EHS: What resources (websites, journals, texts, et cetera) would you recommend to someone interested in Asatru?
EL: That’s actually the subject of an entire chapter of my book. But generally, if your interests run to finding other heathens for community and ritual, the internet is where you’ll find them. If your interests are more in learning about the mythology and history, the books and other material that were written or made in historical times are the best sources: in the most ancient times, archeological sites and the writings of Romans and Arabs in what was prehistory in the North; in the Viking Age, the Sagas, The Eddas, poetic magical charms, runestones and other artifacts; in later times, fairy tales, agriculture-related village festival customs, and the ways that European Christianity came to differ from its Middle Eastern origins as evidenced by historical Christian writings.
EHS: Where can people find your book?
EL: Besides speaking engagements where I appear in person, you can find the print edition on the net and in any local bookstore that deals with the major distributor Baker & Taylor. You can also buy the Kindle version in the Amazon Kindle Store.
EHS: What advice can you offer other authors who are considering the self-publishing route? Steps they must take, and mistakes they must avoid?
EL: Firstly, know that most bookstores will not be interested in stocking a self-published book. In my case, I was already going to speaking engagements where I gave lectures on Asatru, and had been handing out cards encouraging people to buy the book online, and I was thinking of how convenient it would be if I had physical books with me to sell while the potential customer was right in front of me. That’s a business plan that’s far different from trying to get bookstores to buy your book on spec. What I do on my book tour is like when a band sells its CDs after a concert. I encourage authors thinking of self-publishing to start the way I started, with an ebook version, and work towards a print edition later.
EHS: Which conventions, book fairs, festivals, et cetera will you be attending in the foreseeable future?
EL: By the time you read this, my 2010 book tour through the middle of the country to Pagan Spirit Gathering and back will be over, but I plan to continue giving my Asatru speech at Pagan Pride Day events and such, as I have in the past. I’ll be at the Las Vegas Renaissance Festivalwith Hammarheim Kindred in the Viking living history village this October, as I was last year. For the latest information on my future public appearances, check out my MySpace blog.

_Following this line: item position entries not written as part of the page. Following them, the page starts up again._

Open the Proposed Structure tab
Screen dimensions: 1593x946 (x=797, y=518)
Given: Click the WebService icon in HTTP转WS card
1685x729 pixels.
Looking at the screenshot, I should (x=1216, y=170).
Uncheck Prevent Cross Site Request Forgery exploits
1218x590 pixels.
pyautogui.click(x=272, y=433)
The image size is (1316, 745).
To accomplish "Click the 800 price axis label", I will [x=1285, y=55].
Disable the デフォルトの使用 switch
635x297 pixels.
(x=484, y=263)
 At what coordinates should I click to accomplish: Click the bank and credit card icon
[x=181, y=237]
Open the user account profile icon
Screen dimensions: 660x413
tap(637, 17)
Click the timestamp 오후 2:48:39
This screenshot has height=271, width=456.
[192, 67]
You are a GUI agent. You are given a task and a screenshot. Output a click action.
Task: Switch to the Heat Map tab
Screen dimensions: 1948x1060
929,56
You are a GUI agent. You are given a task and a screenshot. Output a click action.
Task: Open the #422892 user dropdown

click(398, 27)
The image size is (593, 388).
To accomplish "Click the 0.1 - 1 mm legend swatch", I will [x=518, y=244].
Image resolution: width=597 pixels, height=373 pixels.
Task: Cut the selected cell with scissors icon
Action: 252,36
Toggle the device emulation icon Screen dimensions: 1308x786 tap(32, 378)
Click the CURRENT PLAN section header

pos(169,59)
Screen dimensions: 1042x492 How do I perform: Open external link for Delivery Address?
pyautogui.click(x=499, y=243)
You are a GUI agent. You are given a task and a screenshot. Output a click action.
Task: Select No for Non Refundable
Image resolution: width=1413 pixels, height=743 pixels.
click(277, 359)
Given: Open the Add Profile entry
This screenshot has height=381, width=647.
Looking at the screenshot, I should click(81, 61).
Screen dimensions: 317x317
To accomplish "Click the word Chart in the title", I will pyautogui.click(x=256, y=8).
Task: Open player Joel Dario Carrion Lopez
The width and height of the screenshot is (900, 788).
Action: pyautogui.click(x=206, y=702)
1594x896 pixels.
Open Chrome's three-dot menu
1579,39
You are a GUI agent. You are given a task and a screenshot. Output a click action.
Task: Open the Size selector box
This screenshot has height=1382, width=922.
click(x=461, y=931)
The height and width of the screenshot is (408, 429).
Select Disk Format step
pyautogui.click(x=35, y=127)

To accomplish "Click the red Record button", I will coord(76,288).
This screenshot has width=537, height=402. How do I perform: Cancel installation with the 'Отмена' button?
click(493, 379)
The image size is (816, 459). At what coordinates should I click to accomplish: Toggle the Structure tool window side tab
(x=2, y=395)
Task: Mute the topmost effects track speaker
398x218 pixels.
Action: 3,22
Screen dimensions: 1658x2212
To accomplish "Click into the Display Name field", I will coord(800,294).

EHS: What other projects are you working on?
EL: I’m running for Nevada State Assembly. I hope to become the second (after NY City Councilman Dan Halloran) openly heathen American elected to public office.
I’m writing a series of science fiction novels that I hope to place with a traditional mass market publisher. I used to own The Science Fiction Store in Las Vegas, and my long list of publishing credits includes some science fiction short stories, so I think I have a good chance.
I’m producing a fourth in my series of instructional videos. The ones I already have out are “How to Make a Sunprint,” “How to Dye Silk,” and “Rune Seminar.” I’m now filming “Bersarkrgangr: The Viking Martial Art.”
Despite the hectic schedule, Lale was able to maintain her sense of humor both during and after her book tour. She says, “I sold a number of books, plus my Rune Seminar DVDs and back issues of Berserkrgangr Magazine, but I also met a tremendous number of great heathens and pagans, who will hopefully recommend my book to beginners who ask them for a recommendation in the future. This year’s book tour will be driving sales of my book for years and decades to come. Helping new potential heathens find their way home is a service to the gods and to the community, so my book tour was worthwhile even though I didn’t make a profit once I paid for all the repairs to my truck along the way.”